__What this task involves__
Repeat the listing exactly. Do not carry over any pictures.

__Provided data__

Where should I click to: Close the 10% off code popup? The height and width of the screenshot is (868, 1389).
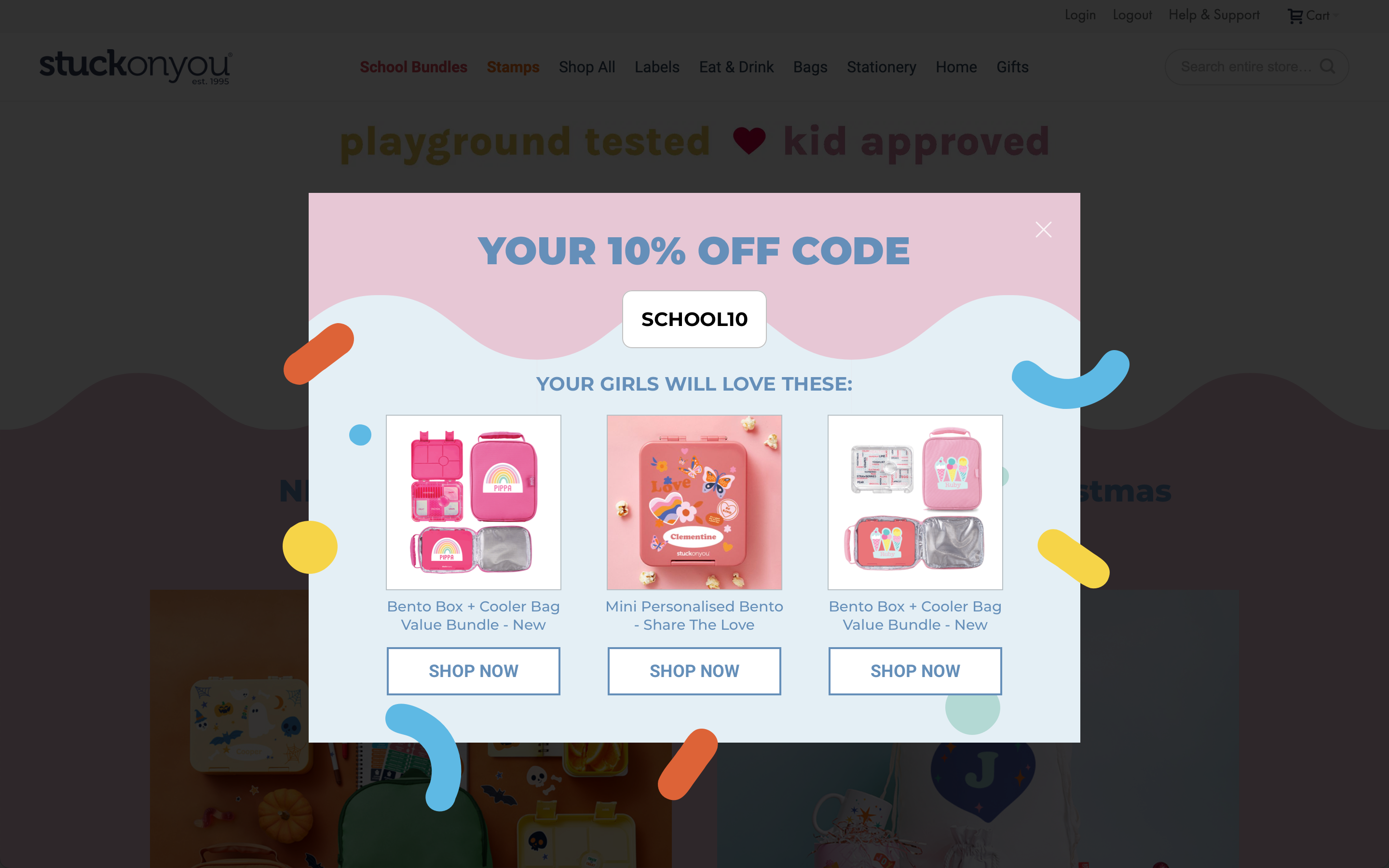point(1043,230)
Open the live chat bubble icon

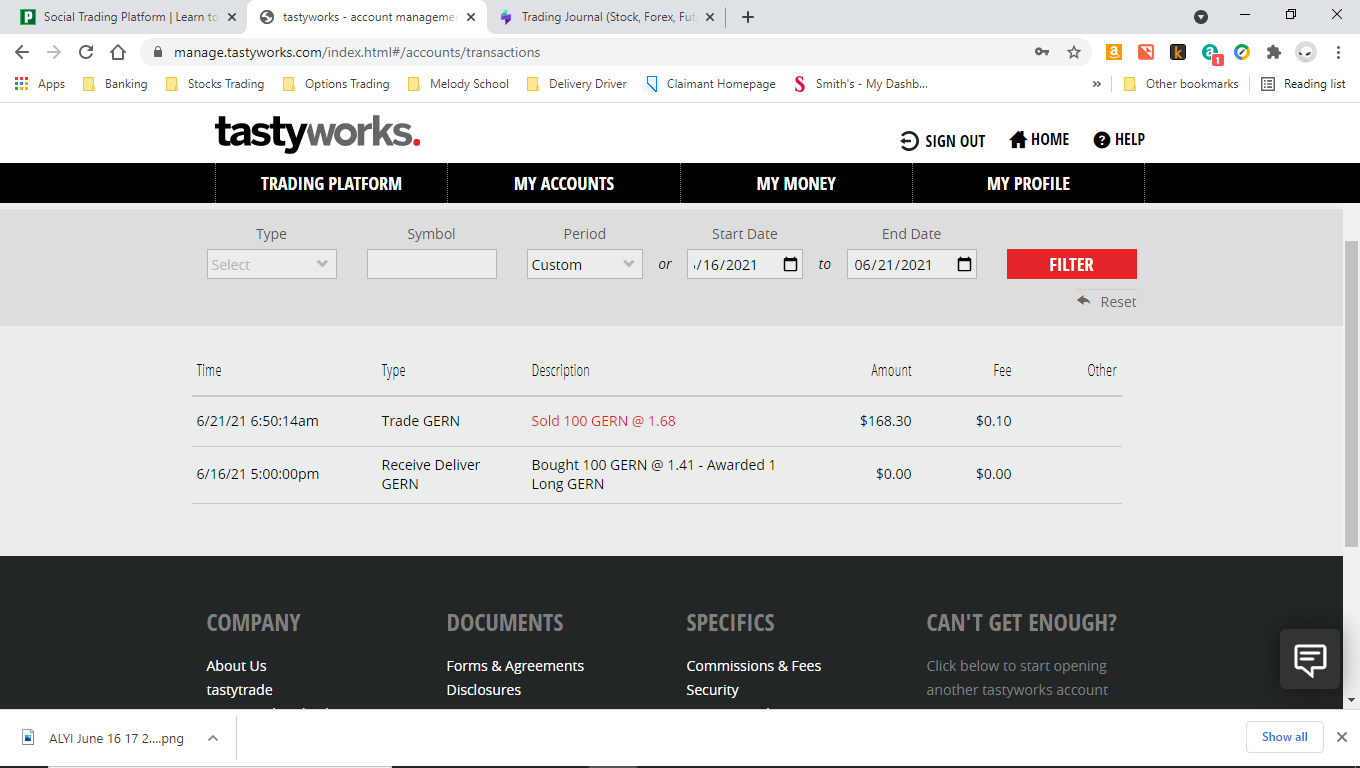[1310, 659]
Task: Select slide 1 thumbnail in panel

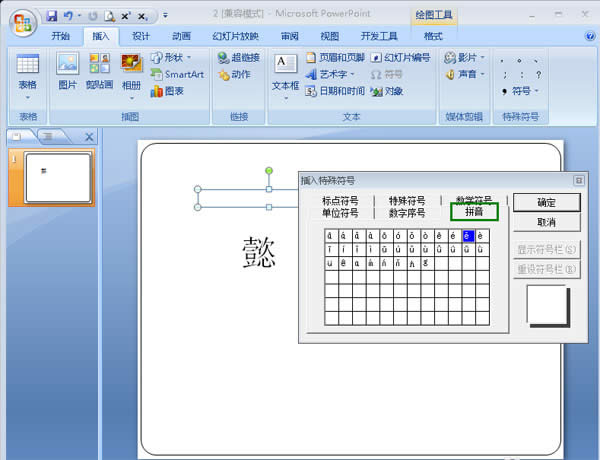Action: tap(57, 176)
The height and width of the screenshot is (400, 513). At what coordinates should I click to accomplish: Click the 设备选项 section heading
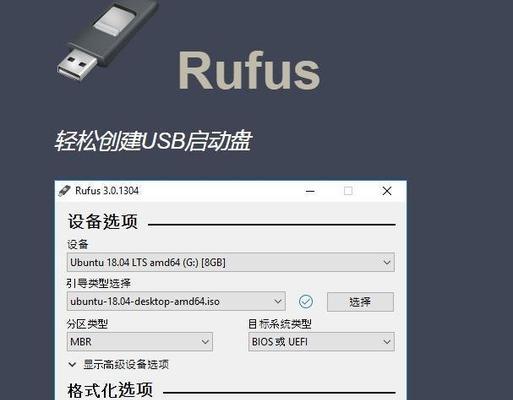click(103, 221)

__Solution to this task__
Where should I click to: Close the 10% off code popup? The height and width of the screenshot is (868, 1389).
point(1043,230)
Open the live chat bubble icon

[1310, 659]
Task: Select slide 1 thumbnail in panel

Action: tap(57, 176)
The height and width of the screenshot is (400, 513). At what coordinates should I click to accomplish: Click the 设备选项 section heading
click(103, 221)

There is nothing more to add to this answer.